The way in which Thomas has decided to deal with what she is sure are expressions of sexism at work? De-escalating by taking it in her stride and not letting it affect her work performance. “I would never say anything at all to anybody. I notice it in that moment and then I forget about it. I try and not think about it every day.”
It’s everyday sexism, that happens every day, but it’s crucial to avoid thinking about it every day.
When [another woman] tries to explain the toll of such experiences to men, she says it is so exhausting she feels “it’s not even worth the effort half the time”.
“They don’t get it. It’s just not a reality for them.”
Hardikar, the health worker, adds: “There is a construct within masculinity that teaches them that they have the right to exert power over any space … It’s about demonstrating who is in charge in that space. I am sure that it’s subconscious, but it is learned and it is taught.”
And it is performed, and it is noticed or ignored, every every day.
‘The way in which Thomas has decided to deal with what she is sure are expressions of sexism at work? De-escalating by taking it in her stride and not letting it affect her work performance.’
But it DOES affect her work performance. If they don’t pay attention to her, she can’t perform. This was a really difficult lesson for me to learn, and I think I’ve learned it too late.
I find I also have to do a lot of ego-stroking. I think it’s a kind of preemptive de-escalation, and it can definitely be exhausting.
I have felt the humiliation of being dragged to the technical services part of our school by my (male) boss and made to discuss with the men who taught there why they weren’t putting their students in my class, which they had always used when it was taught by the (male) teacher who preceded me. My (male) boss didn’t notice the obvious mansplaining that went on as these men, untrained in my field, explained how I should be teaching my class, talking to me like a child, and keeping their eyes on my chest. For four years, he made me do this every year; things didn’t change, and everyone just kept explaining to me how I wasn’t doing it right – even though they were untrained in my field, and they had no idea how I was teaching the class, anyway. They had put a student in my class the first semester who remained for two weeks, then complained the class was too hard. Since we had no assignments yet, I have no idea how he knew that. I think what he was probably saying is something like “the teacher is too old” or “the teacher is overweight” or maybe just plain “the teacher is a girl”. (Girl not my chosen word for myself).
Now that our science department is almost all women, it seems they are reduced to using classes they don’t really want to use. The one male instructor has full classes; many of the rest of us teach with half empty classrooms. I’m not sure it’s related, since we do teach different things, but still…the subtlety of the message is there.

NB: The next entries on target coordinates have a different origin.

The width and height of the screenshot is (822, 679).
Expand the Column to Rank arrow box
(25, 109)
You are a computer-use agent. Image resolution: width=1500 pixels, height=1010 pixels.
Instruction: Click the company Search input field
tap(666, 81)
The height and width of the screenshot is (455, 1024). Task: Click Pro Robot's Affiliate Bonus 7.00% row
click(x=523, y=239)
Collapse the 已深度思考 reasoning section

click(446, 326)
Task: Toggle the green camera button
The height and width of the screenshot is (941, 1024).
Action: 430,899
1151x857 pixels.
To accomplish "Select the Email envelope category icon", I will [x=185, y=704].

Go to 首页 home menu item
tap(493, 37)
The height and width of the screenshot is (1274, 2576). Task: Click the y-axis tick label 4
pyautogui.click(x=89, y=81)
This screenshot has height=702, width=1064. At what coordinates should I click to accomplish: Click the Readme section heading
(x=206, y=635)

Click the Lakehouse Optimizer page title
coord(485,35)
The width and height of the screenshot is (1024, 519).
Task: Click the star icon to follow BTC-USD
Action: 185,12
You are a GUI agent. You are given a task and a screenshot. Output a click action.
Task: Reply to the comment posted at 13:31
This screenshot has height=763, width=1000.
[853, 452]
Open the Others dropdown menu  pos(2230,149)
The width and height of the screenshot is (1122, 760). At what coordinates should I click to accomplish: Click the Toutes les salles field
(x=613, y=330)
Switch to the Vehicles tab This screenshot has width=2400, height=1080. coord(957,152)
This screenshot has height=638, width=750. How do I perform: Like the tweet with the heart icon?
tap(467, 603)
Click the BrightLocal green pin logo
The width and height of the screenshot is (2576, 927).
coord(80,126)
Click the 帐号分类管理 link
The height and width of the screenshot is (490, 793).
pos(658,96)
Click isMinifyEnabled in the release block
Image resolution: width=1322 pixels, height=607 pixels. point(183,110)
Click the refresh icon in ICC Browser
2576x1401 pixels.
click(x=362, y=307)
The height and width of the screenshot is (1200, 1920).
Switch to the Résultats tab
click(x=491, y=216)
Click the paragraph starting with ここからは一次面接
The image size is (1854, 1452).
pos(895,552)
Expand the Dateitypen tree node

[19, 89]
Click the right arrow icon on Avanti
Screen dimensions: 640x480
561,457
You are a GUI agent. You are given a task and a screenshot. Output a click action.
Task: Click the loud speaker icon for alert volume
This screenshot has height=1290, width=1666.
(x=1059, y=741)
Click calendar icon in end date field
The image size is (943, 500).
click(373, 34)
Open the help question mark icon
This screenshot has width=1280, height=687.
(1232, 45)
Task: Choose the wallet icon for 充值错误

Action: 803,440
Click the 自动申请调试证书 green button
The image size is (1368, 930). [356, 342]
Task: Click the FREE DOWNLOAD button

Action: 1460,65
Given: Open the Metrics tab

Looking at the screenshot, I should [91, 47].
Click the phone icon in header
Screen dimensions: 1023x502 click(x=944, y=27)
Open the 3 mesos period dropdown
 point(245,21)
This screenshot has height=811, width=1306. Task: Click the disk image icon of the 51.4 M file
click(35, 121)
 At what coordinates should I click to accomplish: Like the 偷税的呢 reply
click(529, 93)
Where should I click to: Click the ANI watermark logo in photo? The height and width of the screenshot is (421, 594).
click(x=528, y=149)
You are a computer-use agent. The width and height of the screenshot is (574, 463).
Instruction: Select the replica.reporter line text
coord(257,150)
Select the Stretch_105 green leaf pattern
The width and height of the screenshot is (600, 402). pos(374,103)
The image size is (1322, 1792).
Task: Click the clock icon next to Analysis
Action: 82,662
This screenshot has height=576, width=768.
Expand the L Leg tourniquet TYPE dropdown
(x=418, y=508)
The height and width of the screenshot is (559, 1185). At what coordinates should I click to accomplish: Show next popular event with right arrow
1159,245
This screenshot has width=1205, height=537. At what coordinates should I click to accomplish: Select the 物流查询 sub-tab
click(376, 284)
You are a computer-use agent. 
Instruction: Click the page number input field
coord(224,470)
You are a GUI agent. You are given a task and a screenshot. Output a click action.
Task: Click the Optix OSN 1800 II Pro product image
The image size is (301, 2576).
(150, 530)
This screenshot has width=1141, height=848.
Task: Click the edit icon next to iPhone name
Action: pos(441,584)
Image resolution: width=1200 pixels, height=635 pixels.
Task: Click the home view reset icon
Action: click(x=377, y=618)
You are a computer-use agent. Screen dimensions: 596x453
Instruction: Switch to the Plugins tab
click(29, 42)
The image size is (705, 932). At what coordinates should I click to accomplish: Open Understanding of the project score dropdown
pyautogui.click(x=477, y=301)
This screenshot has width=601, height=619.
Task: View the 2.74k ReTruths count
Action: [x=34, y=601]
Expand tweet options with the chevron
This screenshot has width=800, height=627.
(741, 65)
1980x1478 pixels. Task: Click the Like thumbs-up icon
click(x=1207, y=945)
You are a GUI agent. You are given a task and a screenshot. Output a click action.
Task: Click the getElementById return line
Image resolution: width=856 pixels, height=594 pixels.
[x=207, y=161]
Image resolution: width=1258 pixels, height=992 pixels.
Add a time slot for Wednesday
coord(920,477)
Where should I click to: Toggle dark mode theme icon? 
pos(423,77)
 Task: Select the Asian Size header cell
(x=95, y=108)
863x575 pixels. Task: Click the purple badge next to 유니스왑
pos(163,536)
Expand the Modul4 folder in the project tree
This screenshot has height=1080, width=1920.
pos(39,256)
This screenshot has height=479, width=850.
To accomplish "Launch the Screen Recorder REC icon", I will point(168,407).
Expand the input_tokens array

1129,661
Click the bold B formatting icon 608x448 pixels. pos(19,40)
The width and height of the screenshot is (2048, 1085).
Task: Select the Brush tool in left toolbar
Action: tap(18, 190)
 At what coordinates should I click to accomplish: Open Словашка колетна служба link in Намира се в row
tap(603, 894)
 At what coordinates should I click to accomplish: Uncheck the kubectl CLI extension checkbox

And the de-escalation reinforces the behavior. The constant retreat into burqa’d silence helps enforce the same warped standards of behavior for their daughters and sisters.
The de-escalation also reinforces the behavior in the men, of course. It is part of the construction of the blinders that men receive as part of our privilege; if the complaints are rare and far between, it becomes easier to write them off or forget them. (To be clear, I’m not blaming this on the women who de-escalate, because they generally do so for damn good reasons. It’s just that this process of women choosing to de-escalate needs to be part of educating men on the realities of patriarchy and privilege; we actually have to be taught to look for it proactively, rather than simply say we’ll listen for women to say something.)